Children are supposed to have oodles of love, healthfulness in spades, nutritious food, and plenty of time to run, dance, and play throughout their childhoods. Unfortunately, things don’t always work that way.
Charlene Brennan has witnessed firsthand how tough childhood can be: Kimara, 12, had a huge rib hump that compromised her shoulder blade, exerted pressure on her lungs, making breathing challenging and walking impossible. Margarita, 18, was born with a spine malformation that made one leg four inches shorter and forced her to “toe” walk to compensate.
But thanks to the Belizean Children’s Project, founded in 1977 by her uncle Eugene Verdu and run through the local Rotary district, those young women and about 340 others — all natives of the small, rural Central American country — have undergone surgery to fix their orthopedic problems at the Shriners Hospitals for Children in St. Louis near her Southern Illinois home.
Brennan’s involvement in the organization began more than 18 years ago. Her participation has included accompanying American doctors to Rotary’s five clinics in Belize, bringing the children back to St. Louis for surgery, managing medical appointments, waiting outside operating rooms, and finding host families for the 20 or so children who come yearly.
Many of the children’s lives are changed dramatically through what most Americans would consider relatively simple surgeries to correct scoliosis, hip-joint malformations, or bowed legs. But Brennan has also cried countless tears for children who have had a foot or leg amputated or couldn’t be helped.
Children who can benefit from surgery generally travel to the U.S. without their parents and stay an average of six months for surgery and follow up.So the host families are a critical piece of allowing these children to get the medical treatment they need.Children can be as young as a year old, so the families make an enormous commitment. “Basically, it’s the same as if they had another child. It takes a completely dedicated stay-at-home parent, but we find people to do this,” Brennan says.
Finding host families has become among her toughest challenges because fewer homes have a stay-at-home parent. To recruit them, Brennan reaches out to church and civic organizations, connections on social networks, parents who’ve already hosted, parents who home school their own children, empty-nesters and active retirees, and her own 26 first cousins who periodically host or offer support. In one case, she located an Amish family for a Mennonite Belizean child so his beliefs wouldn’t be compromised, Brennan says.
To persuade families to volunteer, she’s often turns to Belizean children who can share their stories of hope. They learn English in school, so language usually isn’t a barrier.

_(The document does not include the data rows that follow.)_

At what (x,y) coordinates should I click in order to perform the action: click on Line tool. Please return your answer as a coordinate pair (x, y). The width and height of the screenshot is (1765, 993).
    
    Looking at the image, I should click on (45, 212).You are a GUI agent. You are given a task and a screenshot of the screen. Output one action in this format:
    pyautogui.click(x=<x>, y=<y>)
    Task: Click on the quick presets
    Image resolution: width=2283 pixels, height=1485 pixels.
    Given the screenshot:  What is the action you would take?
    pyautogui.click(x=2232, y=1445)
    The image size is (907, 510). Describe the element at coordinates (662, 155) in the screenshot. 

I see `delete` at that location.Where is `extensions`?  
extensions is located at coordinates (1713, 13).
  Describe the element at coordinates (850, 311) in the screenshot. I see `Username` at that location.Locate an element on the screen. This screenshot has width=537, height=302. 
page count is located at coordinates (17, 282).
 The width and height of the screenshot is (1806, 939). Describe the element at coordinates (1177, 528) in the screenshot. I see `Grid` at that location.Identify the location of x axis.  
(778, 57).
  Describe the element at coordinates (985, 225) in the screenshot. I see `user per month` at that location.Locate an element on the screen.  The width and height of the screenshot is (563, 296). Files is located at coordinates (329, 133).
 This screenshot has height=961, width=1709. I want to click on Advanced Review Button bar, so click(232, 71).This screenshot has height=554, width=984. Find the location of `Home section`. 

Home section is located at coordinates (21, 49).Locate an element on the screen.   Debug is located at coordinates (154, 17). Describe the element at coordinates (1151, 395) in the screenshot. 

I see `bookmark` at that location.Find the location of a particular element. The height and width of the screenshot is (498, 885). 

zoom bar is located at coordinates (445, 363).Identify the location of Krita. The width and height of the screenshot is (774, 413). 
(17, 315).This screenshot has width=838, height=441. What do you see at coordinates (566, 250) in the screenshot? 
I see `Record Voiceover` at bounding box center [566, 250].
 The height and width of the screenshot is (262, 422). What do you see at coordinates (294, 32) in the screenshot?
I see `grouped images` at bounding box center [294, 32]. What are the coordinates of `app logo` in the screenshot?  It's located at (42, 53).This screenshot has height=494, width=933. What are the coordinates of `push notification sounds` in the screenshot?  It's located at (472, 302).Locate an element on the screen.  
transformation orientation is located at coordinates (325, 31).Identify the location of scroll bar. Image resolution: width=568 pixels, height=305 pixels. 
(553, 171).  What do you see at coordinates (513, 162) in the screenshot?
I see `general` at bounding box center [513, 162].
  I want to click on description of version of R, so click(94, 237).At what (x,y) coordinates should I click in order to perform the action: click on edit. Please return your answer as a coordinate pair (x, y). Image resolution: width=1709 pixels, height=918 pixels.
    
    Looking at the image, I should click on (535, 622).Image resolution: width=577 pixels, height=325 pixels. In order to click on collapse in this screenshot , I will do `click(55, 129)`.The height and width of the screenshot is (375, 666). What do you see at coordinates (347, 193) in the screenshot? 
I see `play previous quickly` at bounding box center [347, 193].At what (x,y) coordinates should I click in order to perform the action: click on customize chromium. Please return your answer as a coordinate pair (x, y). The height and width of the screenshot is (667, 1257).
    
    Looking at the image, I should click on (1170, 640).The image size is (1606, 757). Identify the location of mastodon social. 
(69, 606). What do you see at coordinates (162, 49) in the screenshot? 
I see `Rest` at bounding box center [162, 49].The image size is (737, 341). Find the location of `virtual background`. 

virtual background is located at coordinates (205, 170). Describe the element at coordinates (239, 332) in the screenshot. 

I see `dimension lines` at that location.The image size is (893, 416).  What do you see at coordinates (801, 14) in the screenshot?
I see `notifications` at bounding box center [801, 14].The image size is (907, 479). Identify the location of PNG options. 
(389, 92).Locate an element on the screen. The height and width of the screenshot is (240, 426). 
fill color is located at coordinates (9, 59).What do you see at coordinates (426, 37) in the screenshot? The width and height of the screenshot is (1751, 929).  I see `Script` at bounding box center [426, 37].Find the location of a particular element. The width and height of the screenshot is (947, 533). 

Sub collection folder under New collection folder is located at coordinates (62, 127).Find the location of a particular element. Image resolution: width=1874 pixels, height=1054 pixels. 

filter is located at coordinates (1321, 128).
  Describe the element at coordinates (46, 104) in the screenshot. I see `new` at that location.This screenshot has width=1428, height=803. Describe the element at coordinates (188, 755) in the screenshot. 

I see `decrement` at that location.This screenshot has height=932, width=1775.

The program started in 1977 with Verdu bringing just one or two children annually, often with his own funds. His hard work and her family ties and faith inspired Brennan to get involved in 1994. Once she visited Belize, she became hooked. “It was heartbreaking to see children unable to open their mouths to eat and families who didn’t have resources for braces or artificial limbs. Many children couldn’t go to school. I heard their parents’ desperation. Once you witness that, you can’t turn away,” she says.
Her involvement snowballed, and in 2010 she became the organization’s care coordinator. She travels to Belize five to 10 days annually with American doctors. “When I started, transportation was in the back of an uncovered pickup truck or a chicken bus. Roads went through the rain forest. But it’s gotten better as the country’s become a tourist attraction.”
Through the years, she’s hosted five children in her home, and taught them basics of American life, such as how to avoid being scalded by hot water from a faucet. She also watched one child’s joy at Disneyworld on her family vacation. “He was in our country for hip surgery and melded into our family. He’s since married, no longer has any medical problems, and has a strong life in Belize. And he still talks about Disneyworld,” she says.
Help Is Always Near
Ripples have spread far. “When you live in the Midwest and take the children to church or talk about them at a Rotary meeting, everyone wants to help,” she says. “Everyone” has included her immediate family. Her husband Patrick became the group’s technological advisor. He and their older son Michael built a wheelchair-accessible house in Belize for a paralyzed woman who couldn’t be helped in the U.S. Michael and younger brother Cory each spent a month in Belize during their senior high school year for a service project. “Throughout my life, my mom’s always given 100 percent,” Cory says.
Real-estate partner Dede Strano agrees. “When she makes up her mind to do something, nobody can change that. She gives love, time, and money. I think part of the reason is great family values she inherited, which she instilled in her sons,” Strano says.
Dorothy Burke, who met Brennan as a real estate client and whose husband is also a Rotarian, found her passion so contagious that she has hosted three children. The experience has proved a positive experience for her six children, she says, adding, “They learned about Belizean cuisine when one teenager cooked favorite recipes.”
Brennan feels good that a second generation is in place to help continue the program in both countries, but she worries about the difficulty of securing funds due to the economy. “Shriners in St. Louis is now the only hospital in its network taking international patients. Spinal implant hardware can cost $110,000 for two children,” she says.
Her uncle has more ambitious goals: “I’d like to have enough equipment and resources in Belize, so we can put ourselves out of business.”
Brennan agrees. “It would be amazing if children didn’t have to leave their homes. Until that happens we’ll request assistance for loving host families and donations to accomplish our mission,” she says.